| WHAT TO PRODUCE |
Although the records contain pictures, only their text should be reproduced, exactly as written.

| Stored entries |
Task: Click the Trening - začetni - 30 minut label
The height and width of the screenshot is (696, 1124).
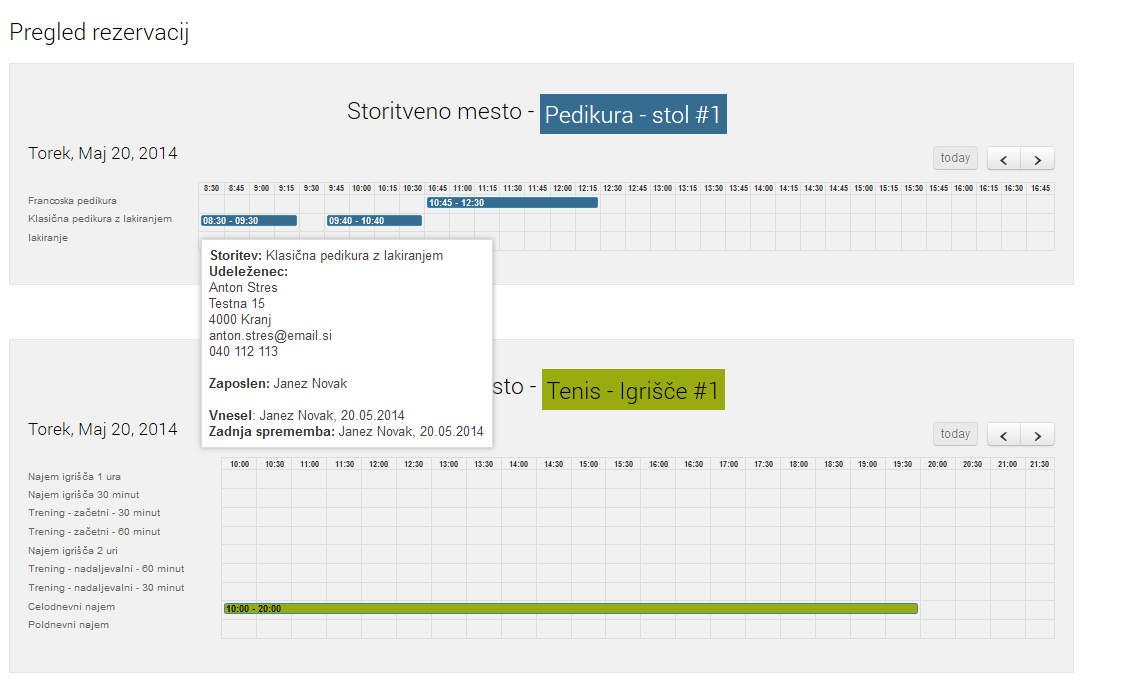Action: tap(94, 513)
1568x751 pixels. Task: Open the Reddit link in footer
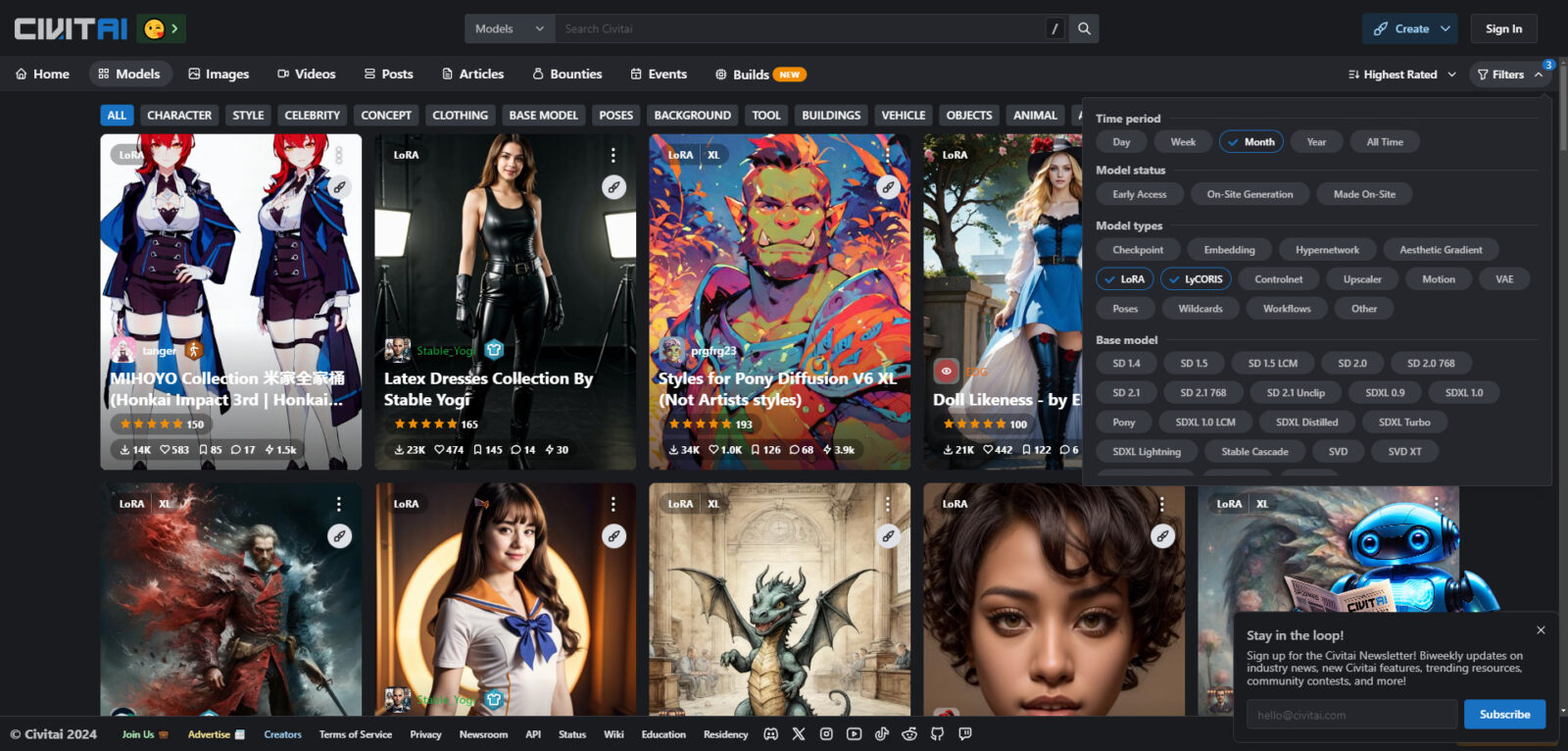click(x=909, y=734)
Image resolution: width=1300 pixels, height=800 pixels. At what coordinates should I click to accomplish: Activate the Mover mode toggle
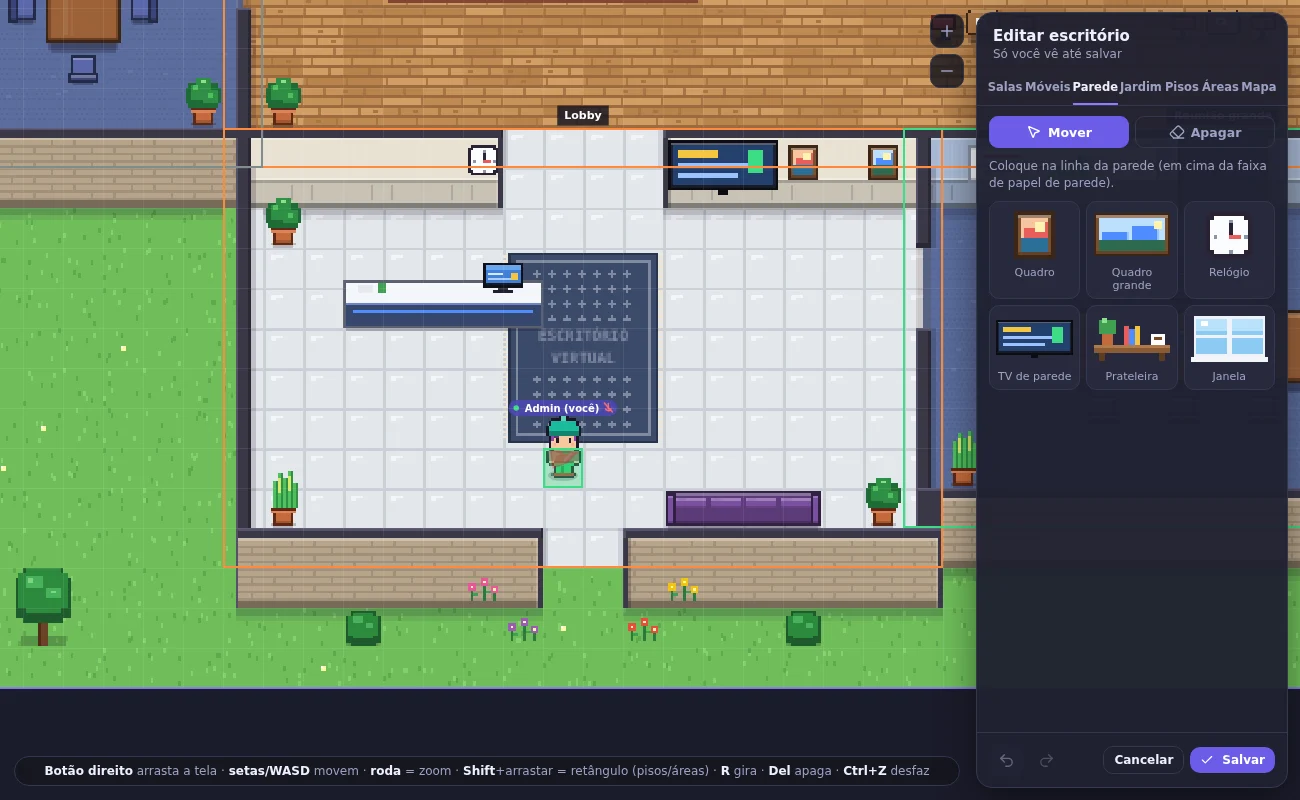click(x=1059, y=132)
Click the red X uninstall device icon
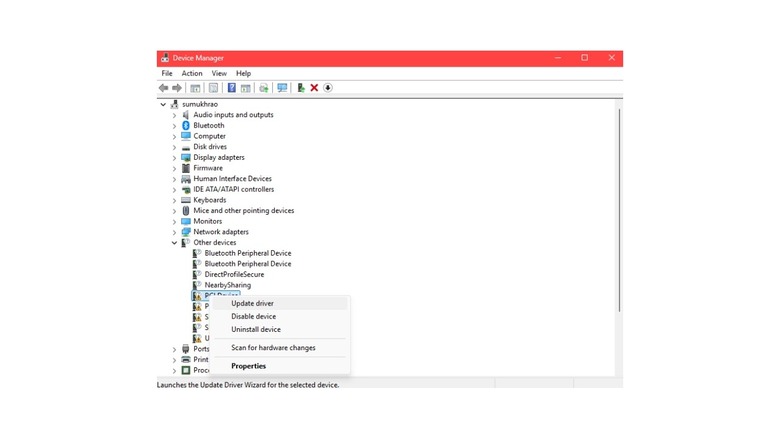 coord(314,88)
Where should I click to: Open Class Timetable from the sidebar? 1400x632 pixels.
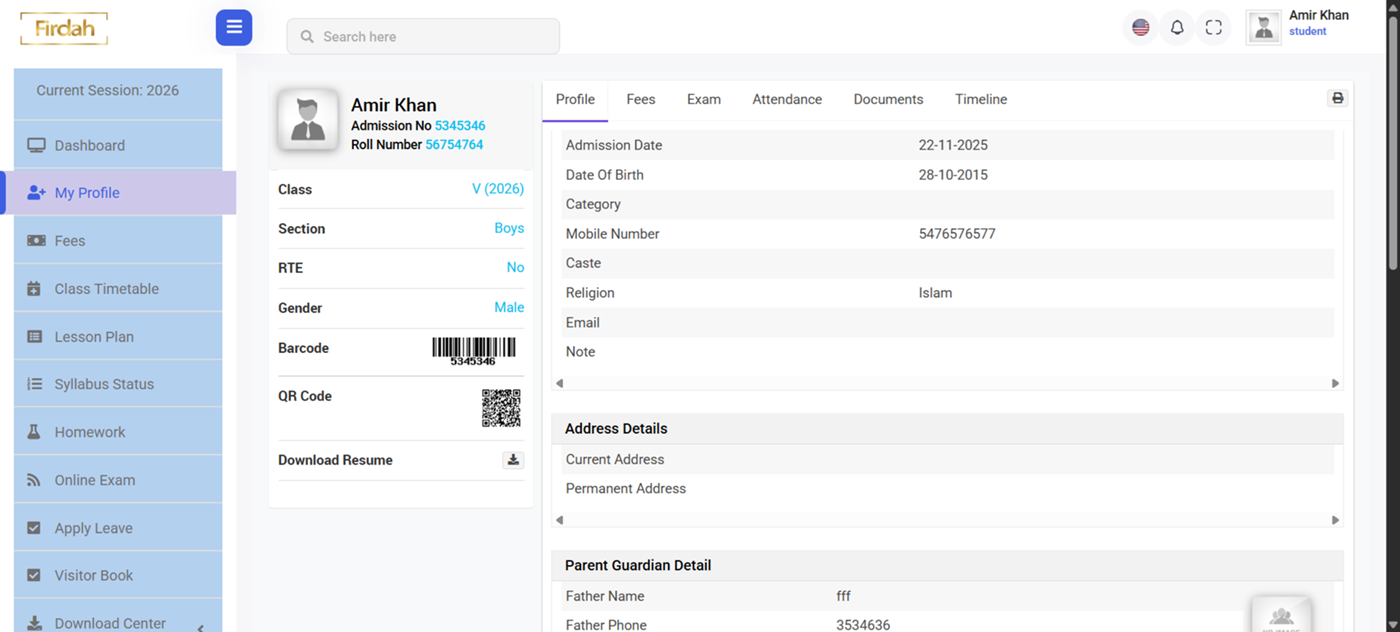[x=106, y=289]
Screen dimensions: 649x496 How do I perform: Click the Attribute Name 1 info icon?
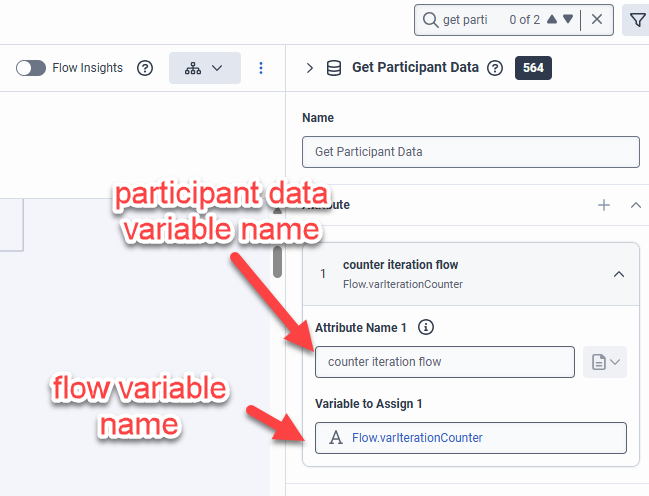tap(426, 327)
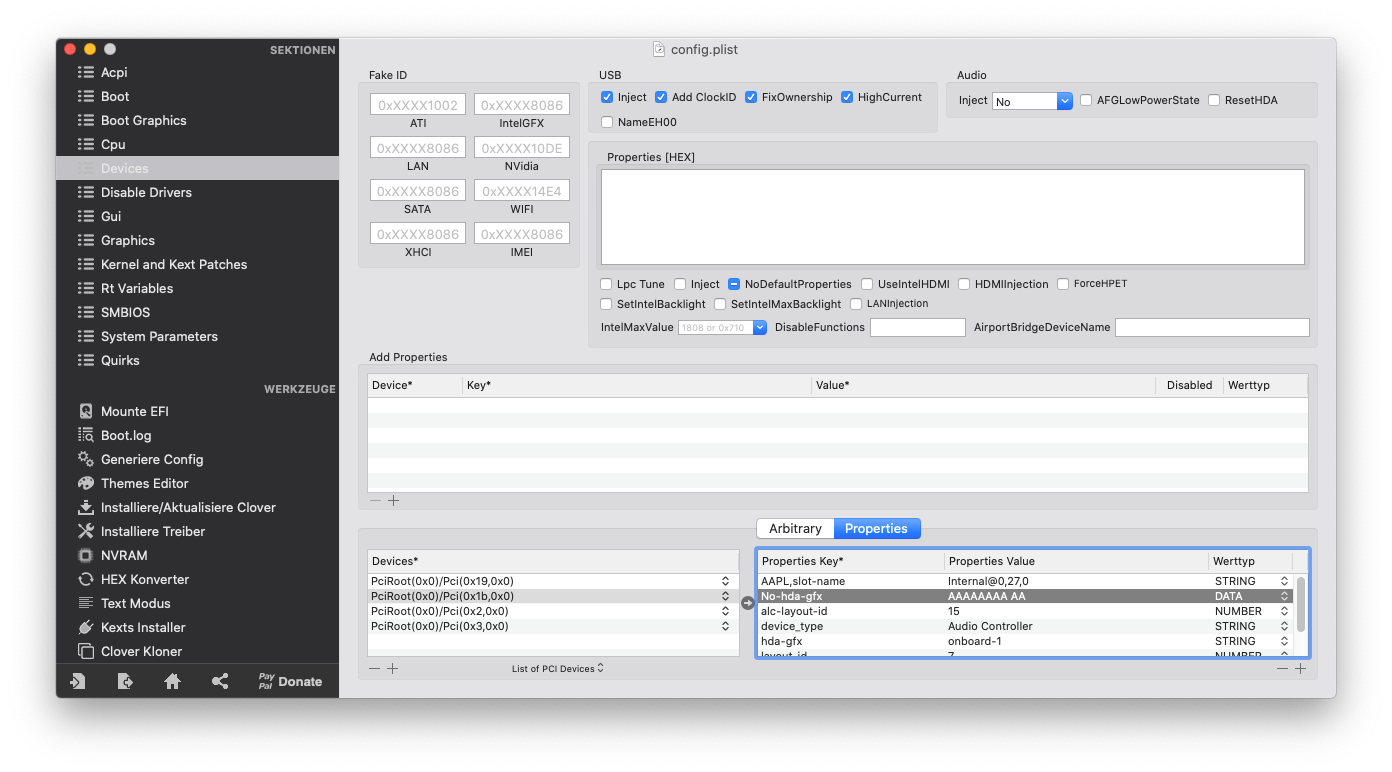Open the Mounte EFI tool
This screenshot has height=772, width=1392.
pos(136,411)
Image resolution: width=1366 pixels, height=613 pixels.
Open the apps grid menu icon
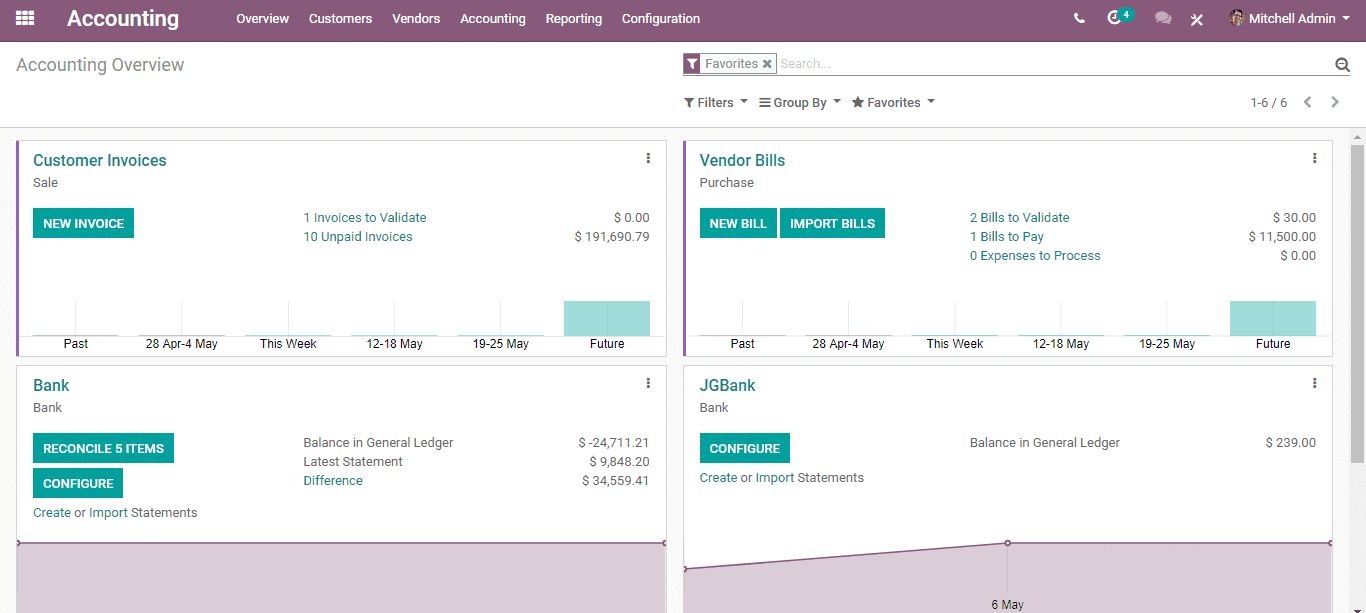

| FINISHED EXERCISE |
Task: Click the Trening - začetni - 30 minut label
The height and width of the screenshot is (696, 1124).
Action: tap(94, 513)
1568x751 pixels. Task: Open the Reddit link in footer
click(x=909, y=734)
Image resolution: width=1300 pixels, height=800 pixels. At what coordinates should I click to accomplish: Activate the Mover mode toggle
click(x=1059, y=132)
Click the red X uninstall device icon
 coord(314,88)
Where should I click to: Open Class Timetable from the sidebar? 1400x632 pixels.
[x=106, y=289]
Screen dimensions: 649x496 How do I perform: Click the Attribute Name 1 info icon?
tap(426, 327)
Open the Mounte EFI tool
This screenshot has height=772, width=1392.
pos(136,411)
Image resolution: width=1366 pixels, height=613 pixels.
Open the apps grid menu icon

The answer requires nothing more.